The era of additional oversight for banks have come a step closer today. The US regulators are taking an approach of saying that big banks who have systems and controls problems can't just be trusted to sort it out with the hire of new compliance heads but must be subject to ongoing audit process by the regulator that they will have to pay for. The UK regulators wish to follow suit and introduce this measure, especially where there is a large institution with a history of failings. Indeed, HSBC is in the process of trying to finalise a deal with the FSA and there is some speculation that this will include the appointment of an independent monitor to oversee HSBC's compliance function, which, if correct, would be a significant change in the UK regulatory landscape.
In regard to bonuses, the rumour is that the deal will provide that the HSBC's top executives are to defer a portion of any bonuses that they are awarded for the next 5 years. This is another example of the US regulators trying to sheet home responsibility to individuals and those financial measures are, with the exception of custodial sentences or removal of authorisation, the most chilling sanction available. Again, the UK regulators are following this approach. Andrew Bailey, head of the Financial Services Authority's prudential business unit, wrote to bank chief executives in late October ahead of this year's bonus round warning them that the watchdog would be looking for evidence they had "clawed back" deferred bonuses from people involved in scandals.

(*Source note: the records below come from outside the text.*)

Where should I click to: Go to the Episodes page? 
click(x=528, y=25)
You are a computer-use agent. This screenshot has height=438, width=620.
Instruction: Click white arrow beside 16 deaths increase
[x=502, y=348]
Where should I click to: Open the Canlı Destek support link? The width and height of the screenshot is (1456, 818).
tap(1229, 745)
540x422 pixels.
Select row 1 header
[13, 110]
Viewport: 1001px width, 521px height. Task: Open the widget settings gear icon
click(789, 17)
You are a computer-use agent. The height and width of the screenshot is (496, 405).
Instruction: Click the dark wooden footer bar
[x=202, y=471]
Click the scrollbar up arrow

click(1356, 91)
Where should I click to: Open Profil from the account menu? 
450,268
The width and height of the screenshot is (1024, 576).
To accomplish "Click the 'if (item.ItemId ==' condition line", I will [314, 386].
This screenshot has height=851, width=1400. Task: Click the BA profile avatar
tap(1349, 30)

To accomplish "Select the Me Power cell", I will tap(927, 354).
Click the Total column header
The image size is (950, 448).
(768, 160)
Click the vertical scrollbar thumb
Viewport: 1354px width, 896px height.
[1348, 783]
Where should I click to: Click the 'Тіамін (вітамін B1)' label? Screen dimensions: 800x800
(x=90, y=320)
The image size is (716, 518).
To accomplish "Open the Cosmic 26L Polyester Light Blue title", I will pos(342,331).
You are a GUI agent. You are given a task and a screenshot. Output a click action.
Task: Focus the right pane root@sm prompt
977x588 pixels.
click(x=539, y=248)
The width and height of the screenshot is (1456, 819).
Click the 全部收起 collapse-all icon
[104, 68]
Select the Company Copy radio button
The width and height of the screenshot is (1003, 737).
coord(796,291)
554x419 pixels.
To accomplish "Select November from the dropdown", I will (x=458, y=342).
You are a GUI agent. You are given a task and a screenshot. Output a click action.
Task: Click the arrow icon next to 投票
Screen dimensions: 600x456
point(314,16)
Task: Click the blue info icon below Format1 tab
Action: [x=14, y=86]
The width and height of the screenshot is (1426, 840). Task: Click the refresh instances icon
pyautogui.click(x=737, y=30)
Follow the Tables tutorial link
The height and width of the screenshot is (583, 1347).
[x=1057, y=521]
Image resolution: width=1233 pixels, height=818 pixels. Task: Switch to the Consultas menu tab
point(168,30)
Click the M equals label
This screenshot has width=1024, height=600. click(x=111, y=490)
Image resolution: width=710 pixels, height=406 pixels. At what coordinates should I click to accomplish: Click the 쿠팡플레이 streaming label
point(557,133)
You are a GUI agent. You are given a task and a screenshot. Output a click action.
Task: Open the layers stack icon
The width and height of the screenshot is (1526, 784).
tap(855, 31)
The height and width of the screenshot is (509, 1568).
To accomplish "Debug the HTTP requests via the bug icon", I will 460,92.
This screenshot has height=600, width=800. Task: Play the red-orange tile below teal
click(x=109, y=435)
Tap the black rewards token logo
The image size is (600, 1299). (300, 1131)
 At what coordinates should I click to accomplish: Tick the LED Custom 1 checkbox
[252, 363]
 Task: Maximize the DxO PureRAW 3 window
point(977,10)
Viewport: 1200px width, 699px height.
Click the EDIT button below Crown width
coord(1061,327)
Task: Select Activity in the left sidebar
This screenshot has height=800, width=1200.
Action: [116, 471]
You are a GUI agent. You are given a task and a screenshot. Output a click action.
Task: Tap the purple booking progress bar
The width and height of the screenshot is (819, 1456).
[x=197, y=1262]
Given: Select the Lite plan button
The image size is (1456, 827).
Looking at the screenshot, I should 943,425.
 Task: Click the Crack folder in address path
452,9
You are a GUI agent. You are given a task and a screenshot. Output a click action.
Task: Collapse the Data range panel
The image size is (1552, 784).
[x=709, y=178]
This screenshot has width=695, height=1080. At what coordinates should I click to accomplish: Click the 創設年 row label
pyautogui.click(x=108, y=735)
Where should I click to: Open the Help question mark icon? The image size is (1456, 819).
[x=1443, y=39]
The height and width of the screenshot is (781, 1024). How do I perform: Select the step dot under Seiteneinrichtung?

'Clawback' rules, which give banks the power to cut or cancel the portion of an individual's bonus that has been awarded but not yet paid out, have been in place in the UK and Europe since 2009. 2013 looks, however, to be the year in which this rules really start to bite because the FSA informed the remuneration committees of Britain’s biggest banks that they need to demonstrate 'a change in culture' when they unveil their bonus pots for 2012 in the new year.
Deferred Prosecution Agreements
The HSBC deal is being done through the US mechanism of a deferred prosecution agreement (DPA). A DPA can be made between a prosecutor and an organisation to defer prosecution for alleged economic wrongdoing as long as stringent conditions are met. Interestingly there are moves to introduce such a mechanism into the UK. The UK proposal would involve judges at an early stage which would be an improvement on the US process, although it is unfortunate that the measure will only be available for corporations and not individuals.
This HSBC DPA deal, falling short of an indictment, demonstrates that DPAs are a very useful white collar crime mechanism and would be a welcome introduction to the UK scene. The hawkish view in the US is that it was a 'cop out' to use the DPA to avoid indicting the bank but a more balanced view is that indictment would have been too harsh a measure because the DPA seems likely to give rise to significant improvements on the systems and controls of the bank (which have, in any event, already been improved). The problem with an indictment, or a guilty plea over such charges, was that it could have ended the bank's business in the US.